* _Your assignment_
The line containing "Open 转发(938) on 张馨予's post" and each line after it, through the final line of the data, are to be retyped exactly, with pictures left out.

· · · · · · ·

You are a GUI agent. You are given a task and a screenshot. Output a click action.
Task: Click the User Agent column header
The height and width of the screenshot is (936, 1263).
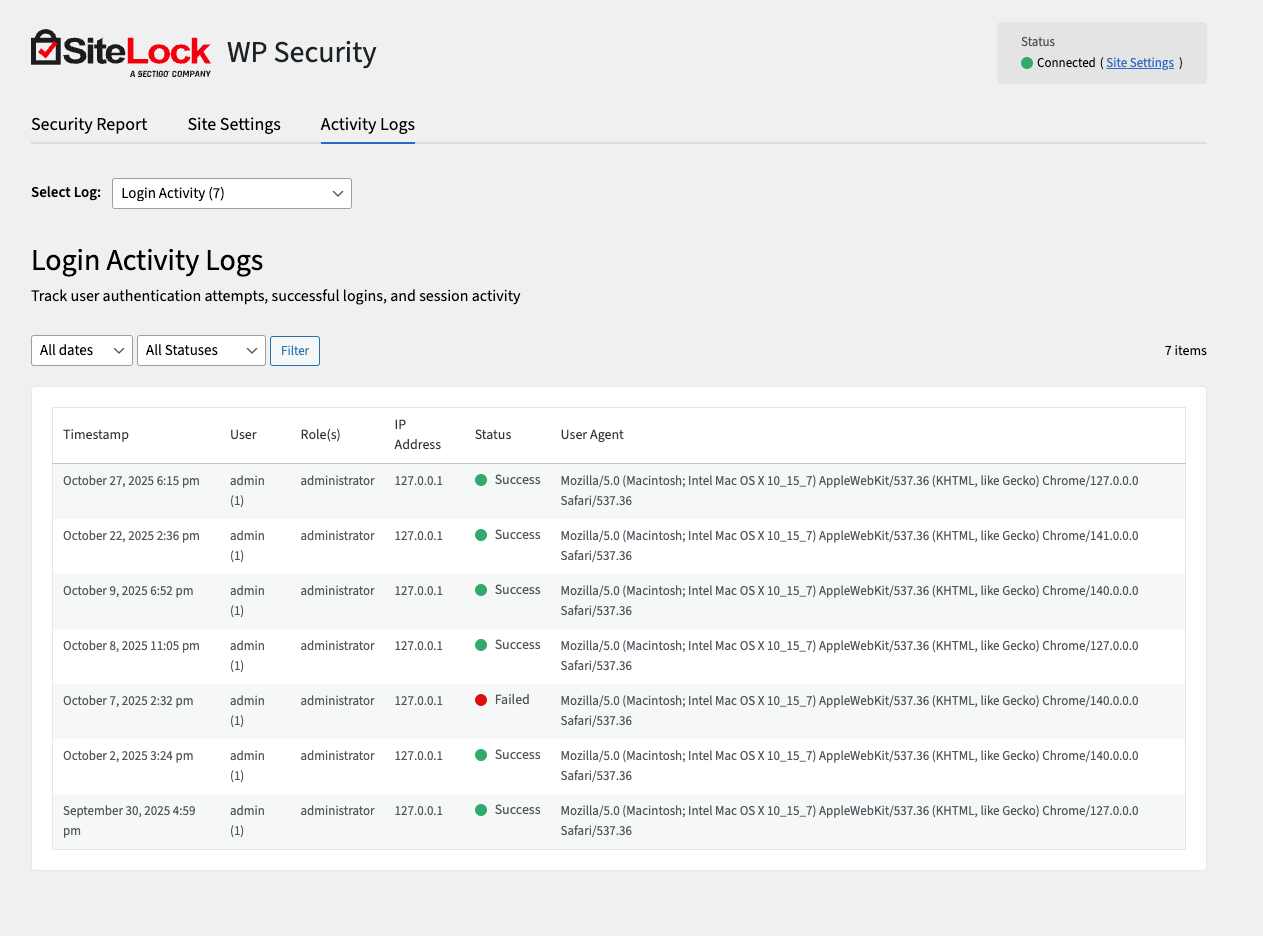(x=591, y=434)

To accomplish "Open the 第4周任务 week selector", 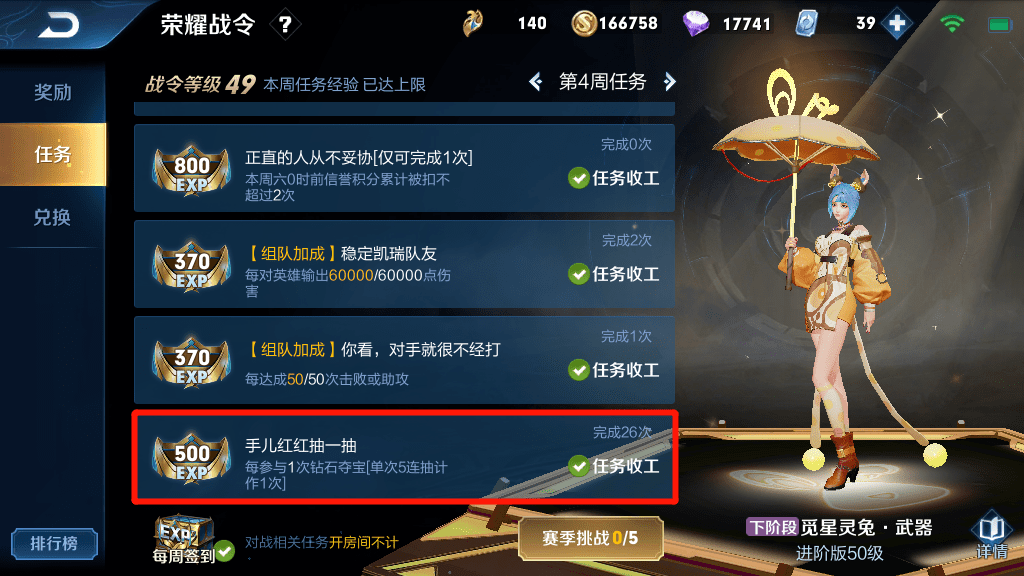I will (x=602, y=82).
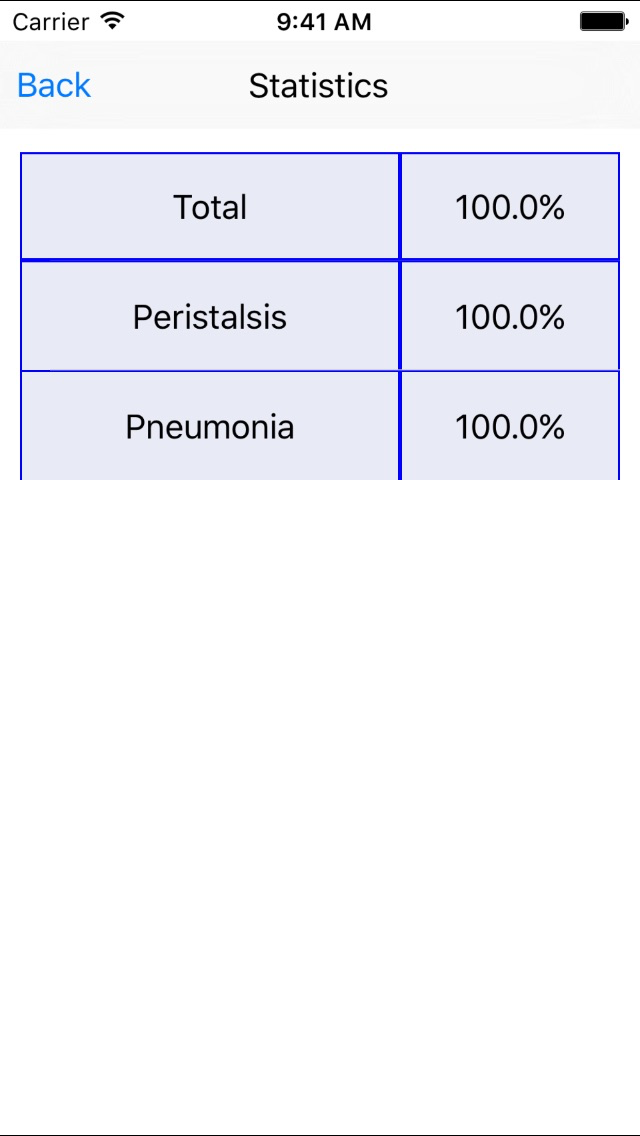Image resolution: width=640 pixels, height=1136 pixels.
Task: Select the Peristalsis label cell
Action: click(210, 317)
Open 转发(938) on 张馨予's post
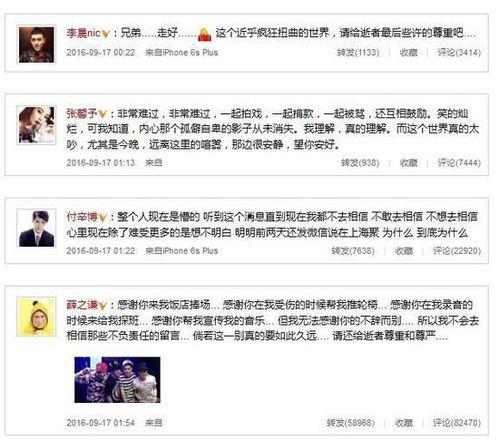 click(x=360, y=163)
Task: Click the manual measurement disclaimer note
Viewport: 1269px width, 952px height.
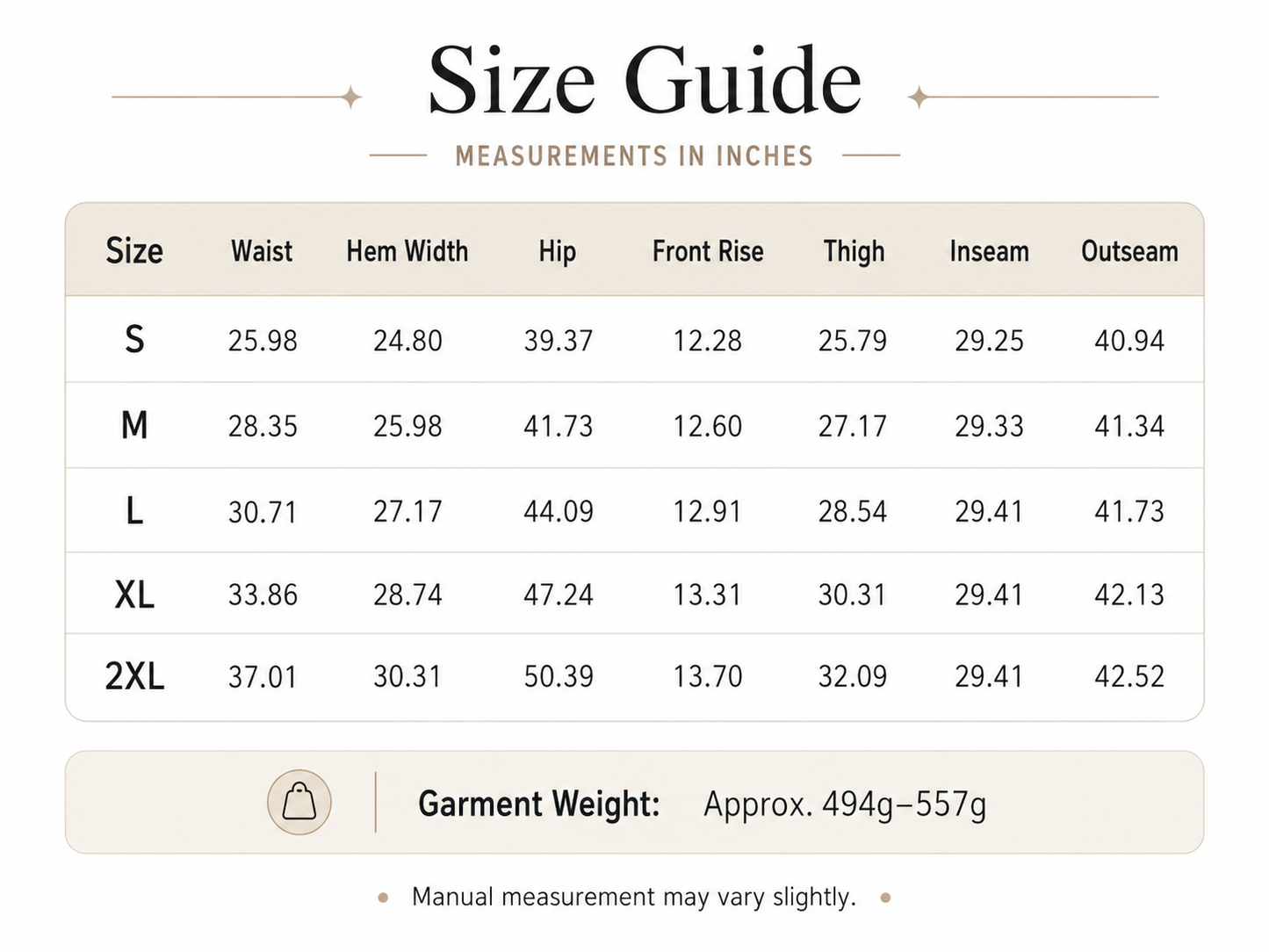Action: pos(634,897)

· · · · · · ·

* _Result for this exercise_
Open 转发(938) on 张馨予's post
 click(x=360, y=163)
Task: Click the manual measurement disclaimer note
Viewport: 1269px width, 952px height.
Action: pos(634,897)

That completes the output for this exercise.